Speaker
Description
Soil moisture plays a key role in land surface processes such as water, carbon and energy fluxes. SAR satellites, like Sentinel-1, have proven to be particularly useful to derive high spatio-temporal soil moisture estimates. Thus, microwave radiative transfer models are often used to derive soil moisture estimates from SAR satellites. But, as the derivation of soil moisture, especially over vegetated agricultural areas, is complicated, additional information about the vegetation state is usually required. Luckily, information about the vegetation can be derived by optical satellites like Sentinel-2. Other challenges in the retrieval process of high spatial (field scale) soil moisture patterns are the correct estimation in terms of absolute values and reproducing the temporal dynamics. Thus, existing medium resolution (1km x 1km) soil moisture products can be used as a priori information to enhance the quality of high spatio-temporal soil moisture estimates.
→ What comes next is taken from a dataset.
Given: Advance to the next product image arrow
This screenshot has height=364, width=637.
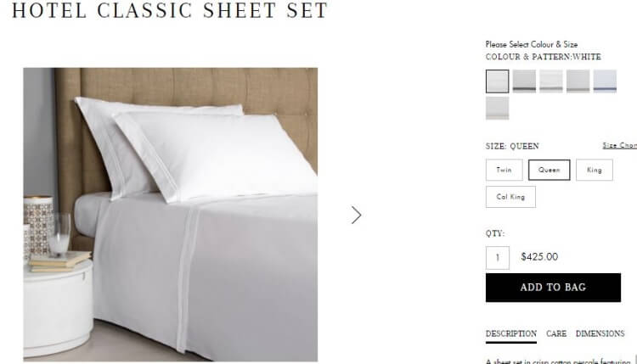Looking at the screenshot, I should [x=356, y=215].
This study presents a data assimilation approach to downscale a medium resolution (1km x 1km) soil moisture product (RADOLAN API) to field scale (max. 10m x 10m). Within the data assimilation scheme, a radiative transfer model framework (Oh04 + SSRT) is run by data from Sentinel-1 and Sentinel-2 and constraint by the medium resolution soil moisture product (prior information). Thus, in the end soil moisture estimates at field scale (10m-100m) can be retrieved. The retrieval approach is validated with in-situ data acquired at the Munich-North-Isar (MNI) test site (southern Germany, Bavaria) during the vegetation periods of 2017 and 2018.